When looking at strace output of the stuck process it shows a writev
call that receives an EAGAIN
right before the process gets to its stuck state:
[pid 24872] writev(14, [{iov_base="/home/jelte/.rbenv/versions/3.1.0/lib/ruby/gems/3.1.0/gems/rubocop-1.23.0/lib/rubocop/cop/lint/number_conversion.rb", iov_len=115}, {iov_base="\n", iov_len=1}], 2) = 116
[pid 24872] writev(14, [{iov_base="/home/jelte/.rbenv/versions/3.1.0/lib/ruby/gems/3.1.0/gems/rubocop-1.23.0/lib/rubocop/cop/lint/numbered_parameter_assignment.rb", iov_len=127}, {iov_base="\n", iov_len=1}], 2) = 128
[pid 24872] writev(14, [{iov_base="/home/jelte/.rbenv/versions/3.1.0/lib/ruby/gems/3.1.0/gems/rubocop-1.23.0/lib/rubocop/cop/lint/or_assignment_to_constant.rb", iov_len=123}, {iov_base="\n", iov_len=1}], 2) = 124
[pid 24872] writev(14, [{iov_base="/home/jelte/.rbenv/versions/3.1.0/lib/ruby/gems/3.1.0/gems/rubocop-1.23.0/lib/rubocop/cop/lint/ordered_magic_comments.rb", iov_len=120}, {iov_base="\n", iov_len=1}], 2) = 121
[pid 24872] writev(14, [{iov_base="/home/jelte/.rbenv/versions/3.1.0/lib/ruby/gems/3.1.0/gems/rubocop-1.23.0/lib/rubocop/cop/lint/out_of_range_regexp_ref.rb", iov_len=121}, {iov_base="\n", iov_len=1}], 2) = 122
[pid 24872] writev(14, [{iov_base="/home/jelte/.rbenv/versions/3.1.0/lib/ruby/gems/3.1.0/gems/rubocop-1.23.0/lib/rubocop/cop/lint/parentheses_as_grouped_expression"..., iov_len=131}, {iov_base="\n", iov_len=1}], 2) = 132
[pid 24872] writev(14, [{iov_base="/home/jelte/.rbenv/versions/3.1.0/lib/ruby/gems/3.1.0/gems/rubocop-1.23.0/lib/rubocop/cop/lint/percent_string_array.rb", iov_len=118}, {iov_base="\n", iov_len=1}], 2) = 119
[pid 24872] writev(14, [{iov_base="/home/jelte/.rbenv/versions/3.1.0/lib/ruby/gems/3.1.0/gems/rubocop-1.23.0/lib/rubocop/cop/lint/percent_symbol_array.rb", iov_len=118}, {iov_base="\n", iov_len=1}], 2) = 119
[pid 24872] writev(14, [{iov_base="/home/jelte/.rbenv/versions/3.1.0/lib/ruby/gems/3.1.0/gems/rubocop-1.23.0/lib/rubocop/cop/lint/raise_exception.rb", iov_len=113}, {iov_base="\n", iov_len=1}], 2) = -1 EAGAIN (Resource temporarily unavailable)

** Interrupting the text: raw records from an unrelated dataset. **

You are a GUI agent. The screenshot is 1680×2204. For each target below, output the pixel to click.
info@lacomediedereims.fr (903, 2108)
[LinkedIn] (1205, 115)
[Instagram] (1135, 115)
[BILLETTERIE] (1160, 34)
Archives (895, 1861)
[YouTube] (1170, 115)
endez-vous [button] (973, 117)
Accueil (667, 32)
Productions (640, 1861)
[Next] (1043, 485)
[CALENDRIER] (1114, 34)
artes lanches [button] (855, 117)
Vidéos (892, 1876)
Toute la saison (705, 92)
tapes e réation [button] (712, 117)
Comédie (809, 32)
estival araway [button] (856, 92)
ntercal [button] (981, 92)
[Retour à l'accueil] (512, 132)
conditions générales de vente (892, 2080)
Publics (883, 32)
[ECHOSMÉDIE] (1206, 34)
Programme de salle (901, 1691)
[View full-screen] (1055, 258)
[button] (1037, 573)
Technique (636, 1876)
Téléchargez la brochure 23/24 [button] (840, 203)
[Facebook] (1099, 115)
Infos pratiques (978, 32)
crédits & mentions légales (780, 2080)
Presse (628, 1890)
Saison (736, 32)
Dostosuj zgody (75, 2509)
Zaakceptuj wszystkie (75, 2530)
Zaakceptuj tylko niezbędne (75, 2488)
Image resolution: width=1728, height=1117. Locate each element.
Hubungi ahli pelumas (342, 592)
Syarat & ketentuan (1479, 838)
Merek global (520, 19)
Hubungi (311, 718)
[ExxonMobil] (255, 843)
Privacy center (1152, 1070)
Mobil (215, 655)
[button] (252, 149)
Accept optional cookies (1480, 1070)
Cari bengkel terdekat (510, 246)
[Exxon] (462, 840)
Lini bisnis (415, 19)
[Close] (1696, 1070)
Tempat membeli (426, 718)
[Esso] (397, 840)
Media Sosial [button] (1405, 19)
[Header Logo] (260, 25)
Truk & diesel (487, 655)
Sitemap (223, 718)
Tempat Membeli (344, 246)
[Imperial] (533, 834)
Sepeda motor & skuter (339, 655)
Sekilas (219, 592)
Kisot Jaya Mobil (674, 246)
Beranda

[pid 24872] getpid() = 24872
[pid 24872] ppoll([{fd=14, events=POLLOUT}, {fd=7, events=POLLIN}], 2, NULL, NULL, 8 <unfinished ...>
[pid 24859] <... futex resumed> ) = -1 ETIMEDOUT (Connection timed out)
[pid 24859] select(0, NULL, NULL, NULL, {tv_sec=0, tv_usec=20}) = 0 (Timeout)
[pid 24859] futex(0x605f38, FUTEX_WAIT, 0, {tv_sec=60, tv_nsec=0}
The exact file at which the process receives the EAGAIN and is stuck is consistent across runs with the same Ruby version (at least on my machine). For 3.1.0 it's raise_exception.rb
and for 3.0.3 it's redundant_dir_glob_sort.rb
For reference this is the link to the repo of zeus
: https://github.com/burke/zeus
How to reproduce¶
See this example repo for minimal steps on how to reproduce this: https://github.com/JelteF/ruby-zeus-bug
Expectation¶
For Ruby to not get stuck after receiving EAGAIN
on the writev
call.
Updated by JelteF (Jelte Fennema) almost 3 years ago
I looked into this a bit more. And I'm pretty sure this is related to the introduction of the fiber scheduler.